I offer some suggestions over at my blog in Shareholder- versus Director-Centric Governance
Comment by Stephen Bainbridge — February 15, 2008 @ 9:22 pm
In my view, neither Shareholder-centric nor Director-centric corporate governance is desired for publicly traded corporations. Instead, corporate charters need to adopt carefully nuanced division of powers with checks and balances as exists in the US constitution and as explicated in a number of my SSRN papers such as ‘Corporate Charters with Competitive Advantages’ at http://ssrn.com/abstract=10570 and ‘A New Way to Govern: Organisations and society after Enron’ at http://ssrn.com/abstract_id=319867.
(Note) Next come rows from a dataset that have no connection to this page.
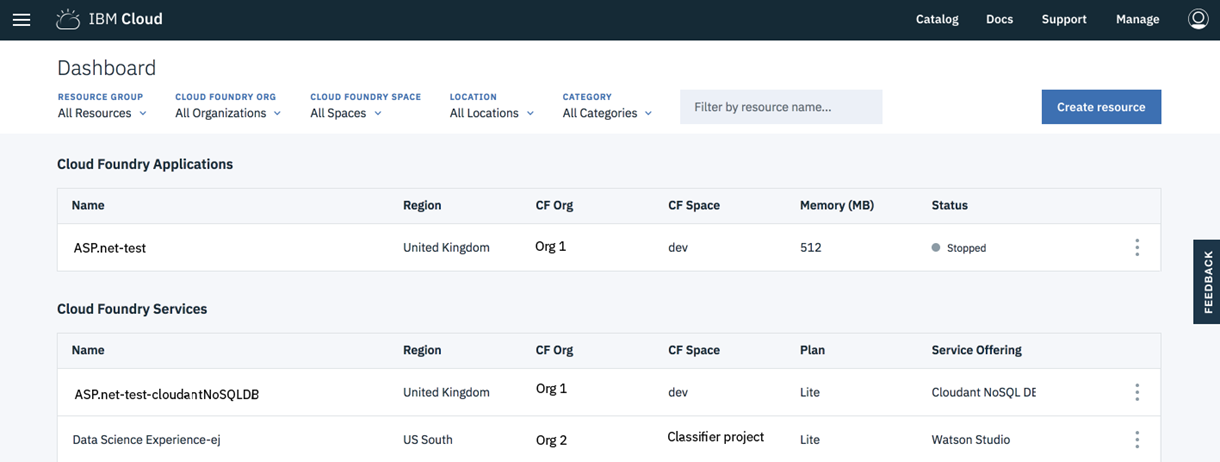The height and width of the screenshot is (462, 1220).
Task: Open the user profile avatar icon
Action: point(1197,19)
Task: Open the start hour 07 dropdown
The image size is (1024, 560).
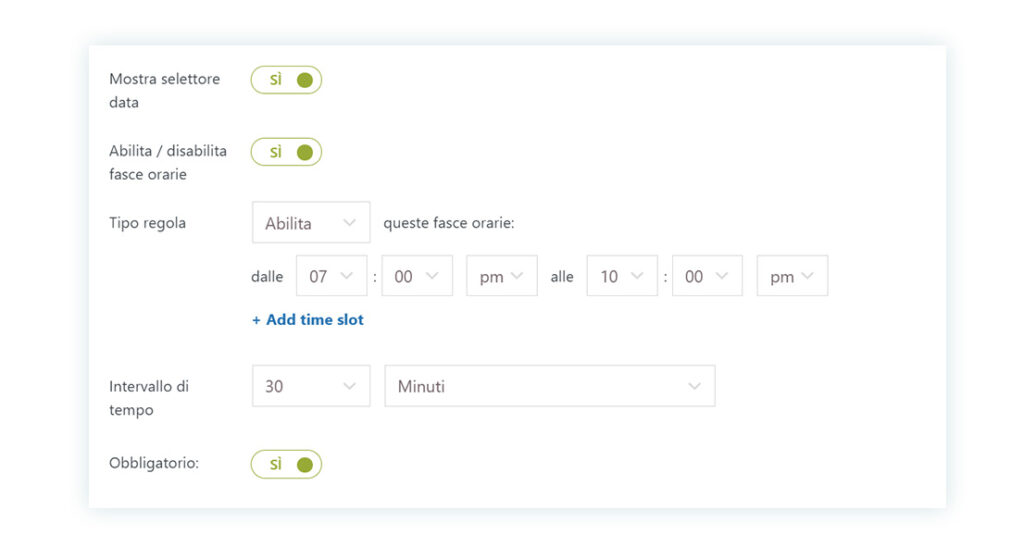Action: (x=332, y=276)
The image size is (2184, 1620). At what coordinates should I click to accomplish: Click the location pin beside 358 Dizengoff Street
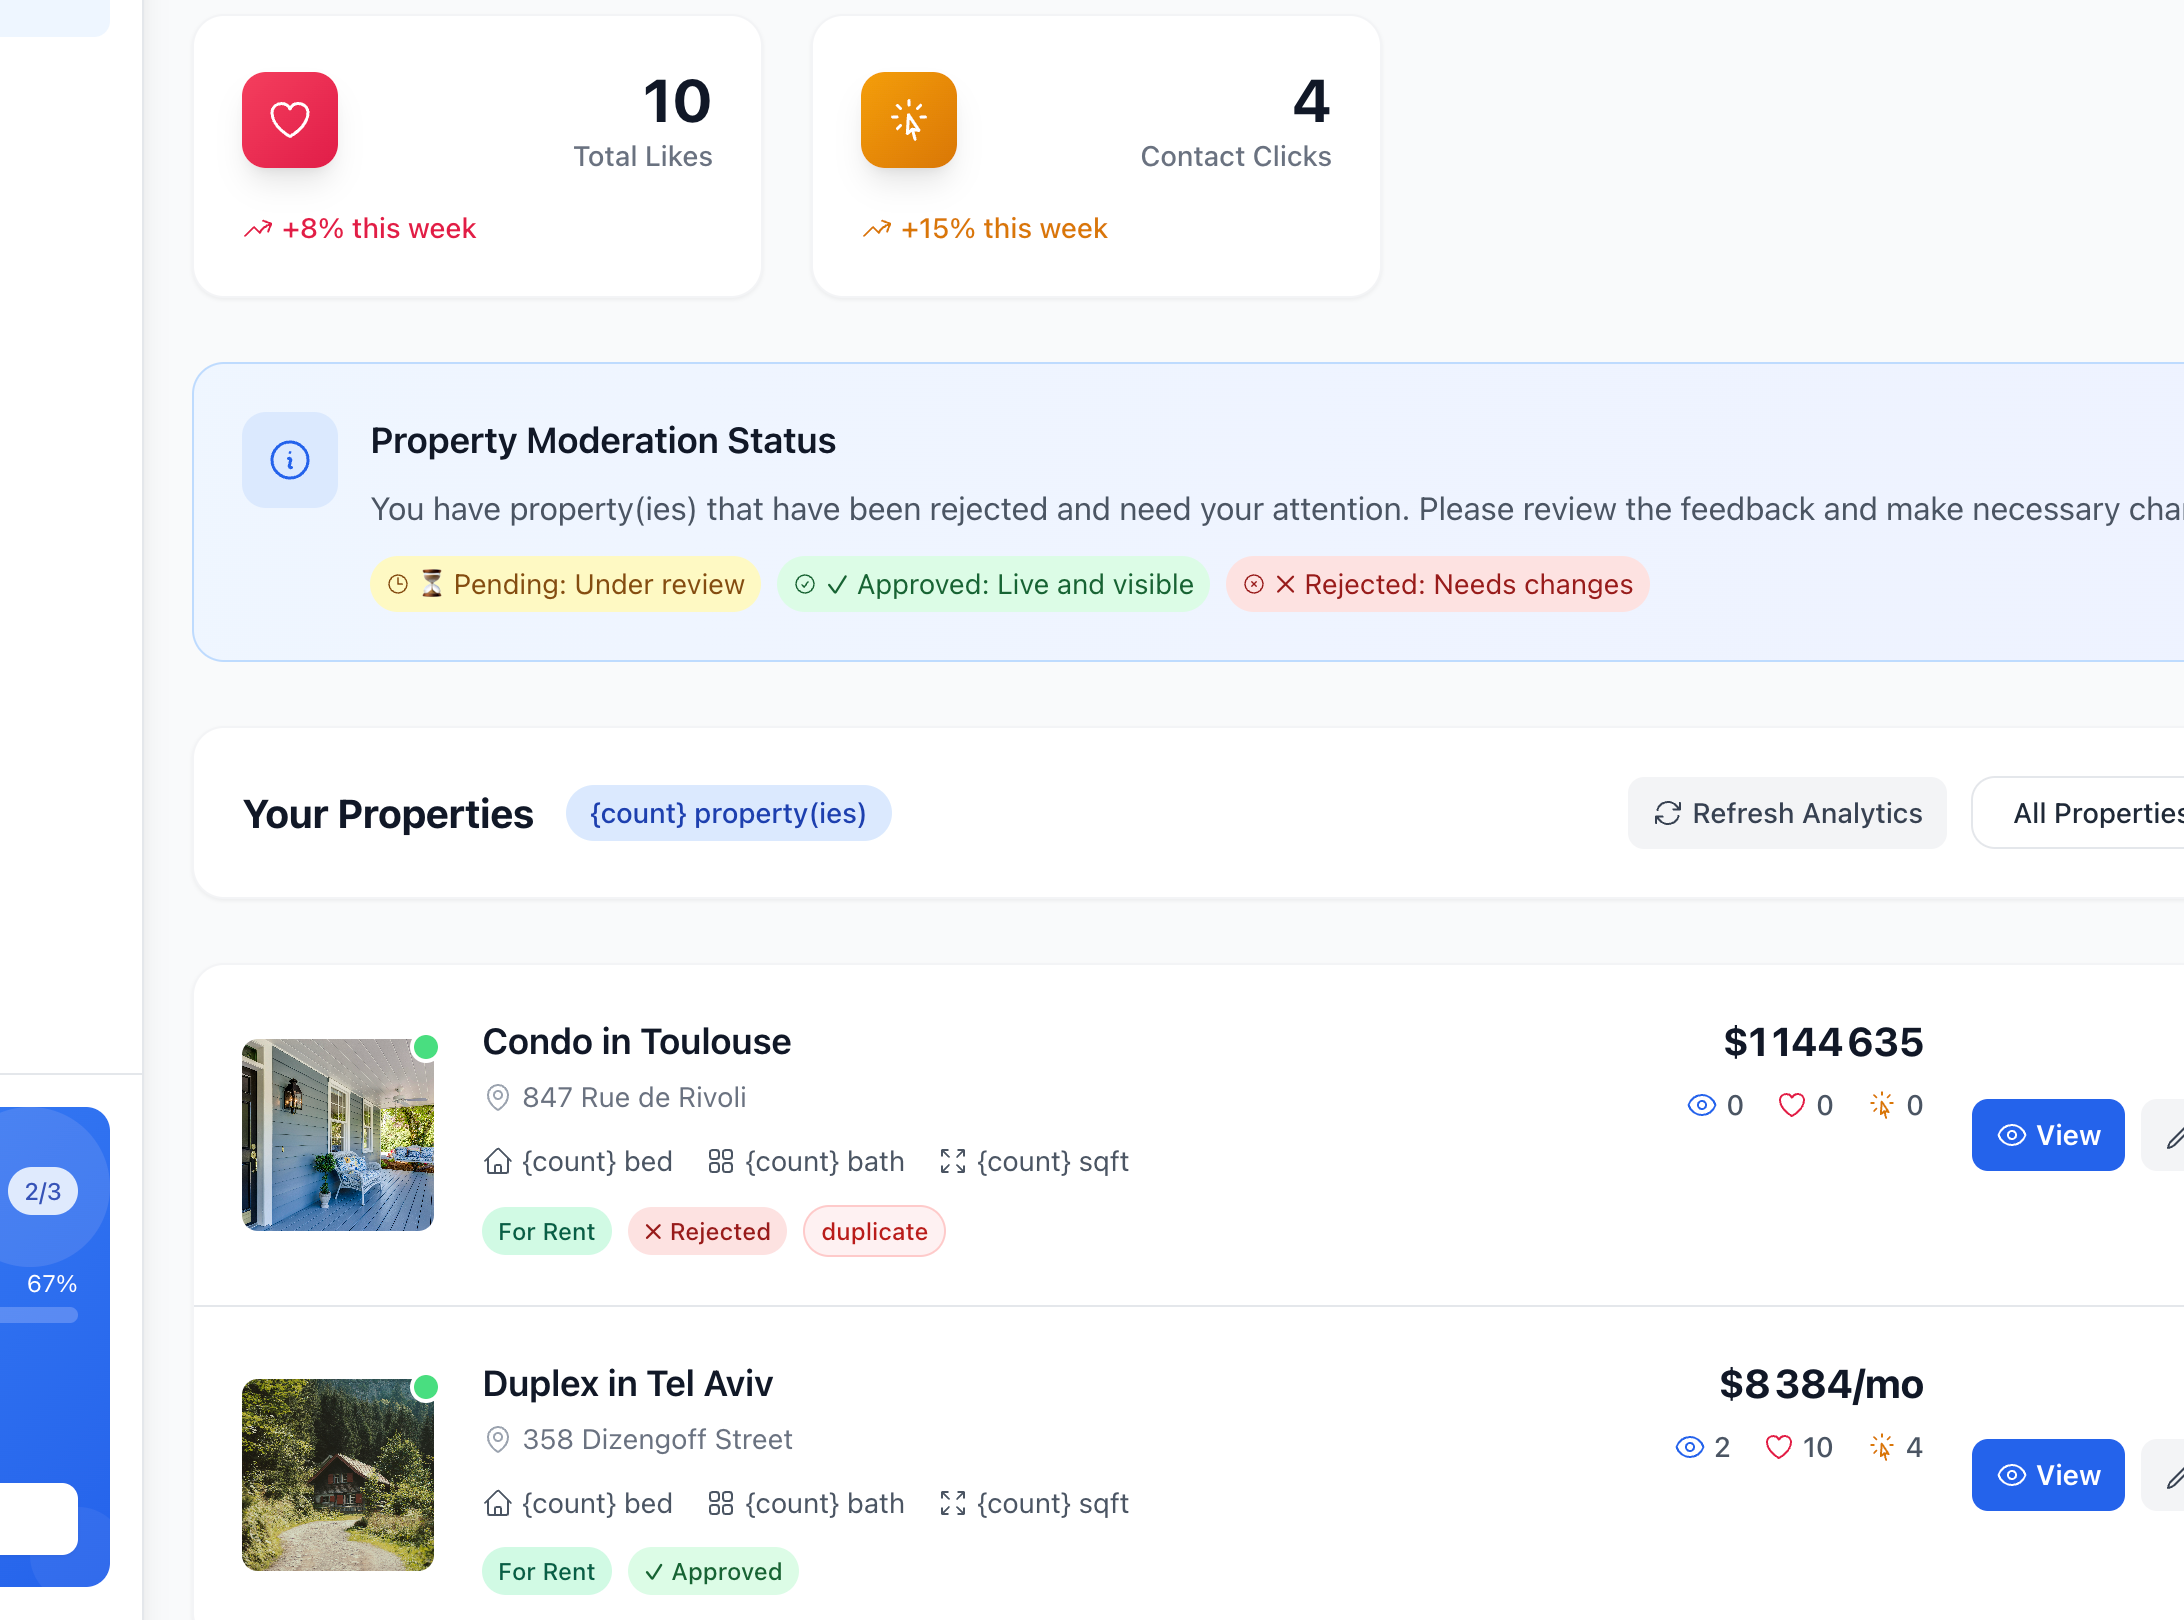[x=497, y=1440]
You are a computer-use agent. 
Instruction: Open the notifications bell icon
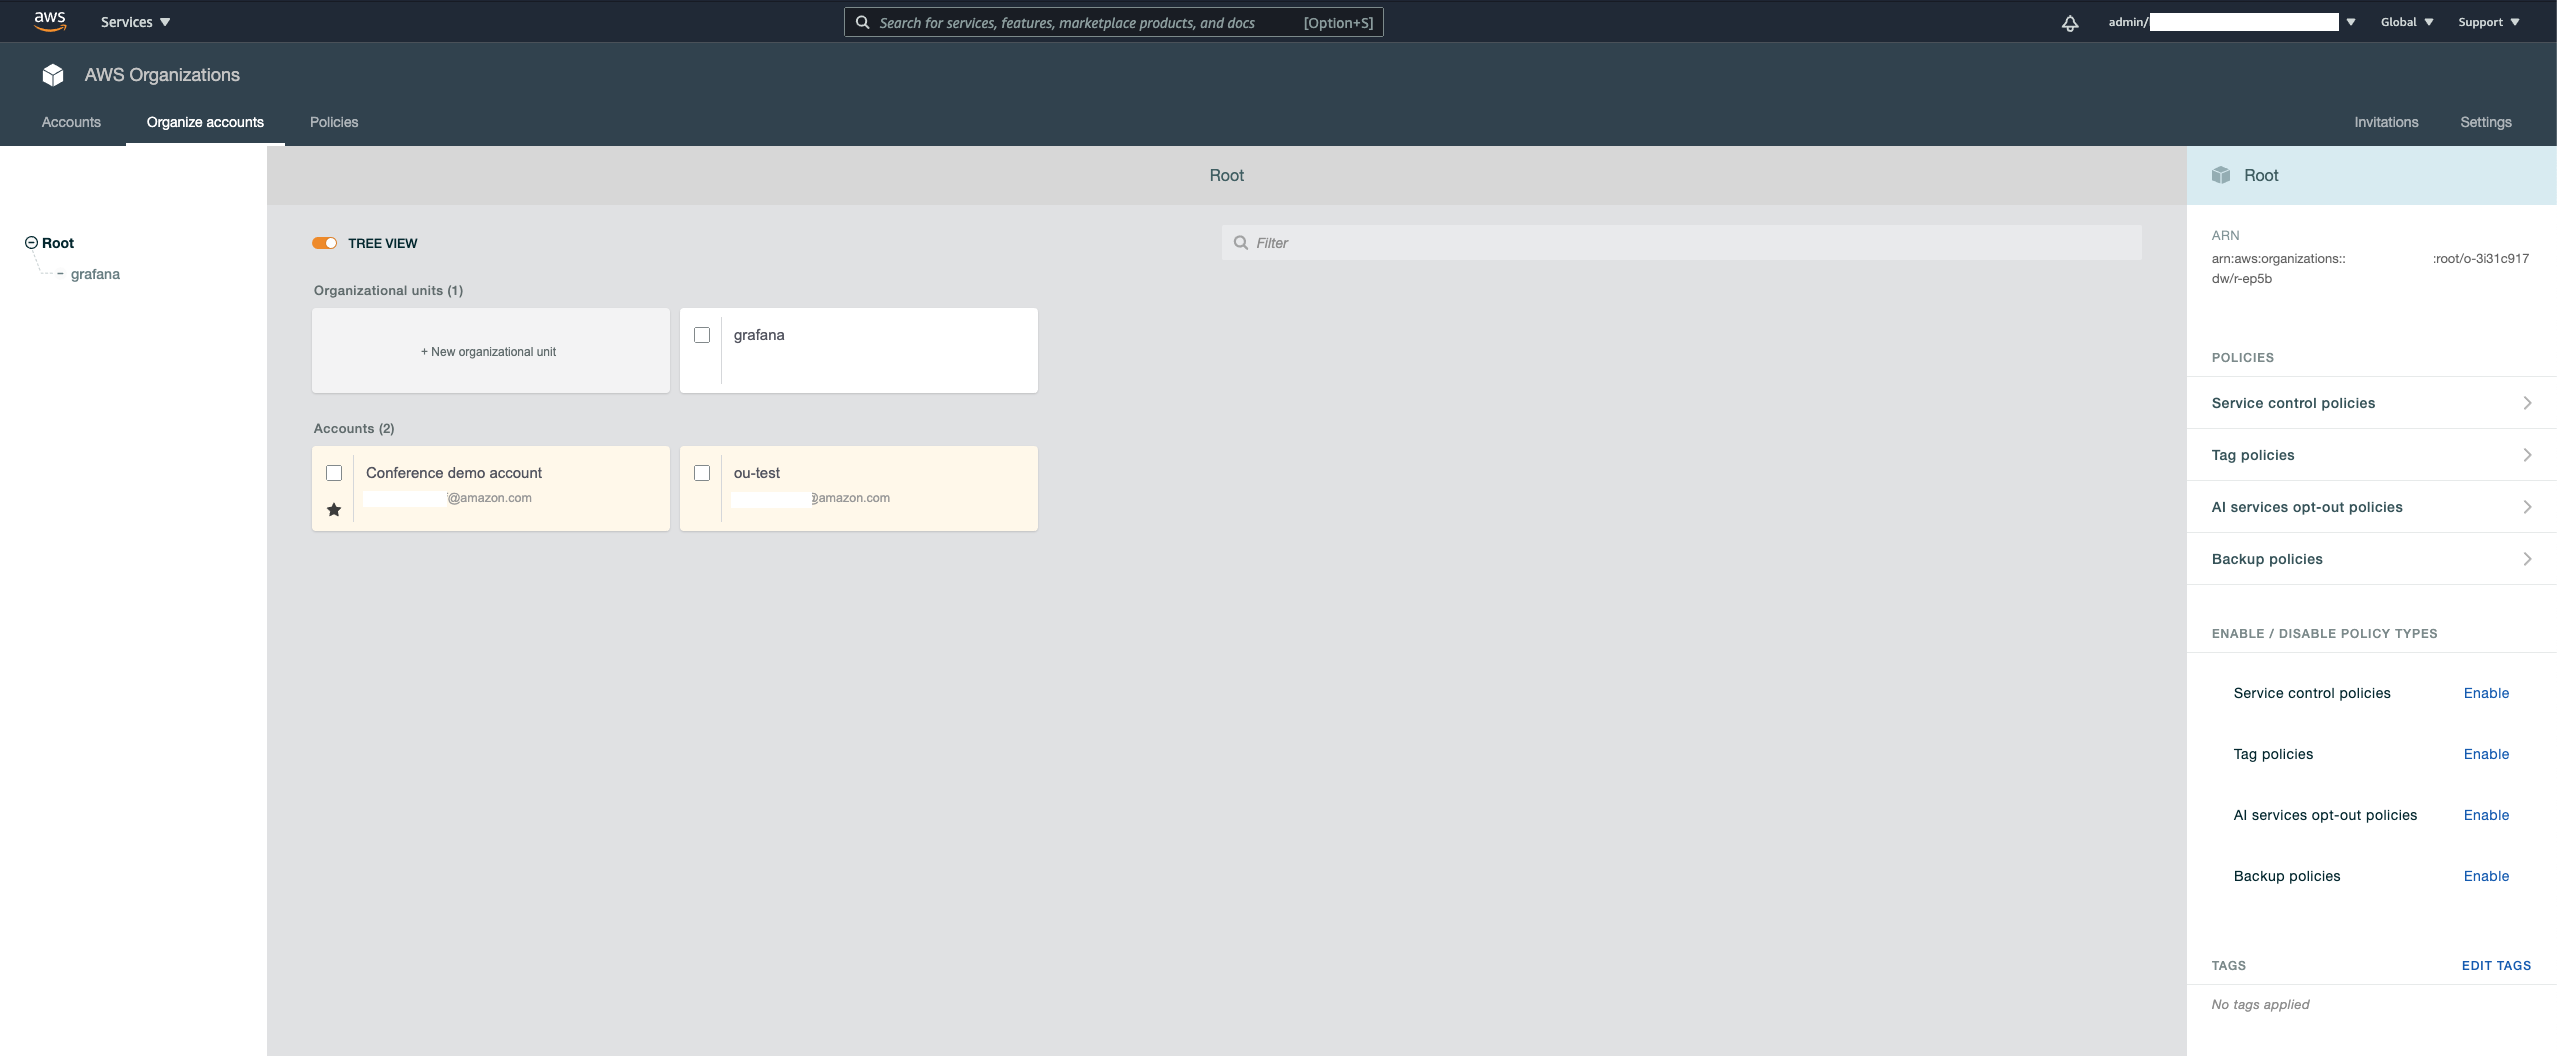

In addition, directors require creditable sources of information, independent of management, to carry out their most basic duties to monitor and direct both management and the business with due care and diligence. US, UK and other Anglophone corporations have no systemic processes to achieve this objective such as can be found in Japan and Europe. It was for this reason that Michael Porter recommended in his 1992 report “Capital Choices” on competitiveness that US firms engage with all their critical stakeholders to obtain feed forward and feedback information independently of management.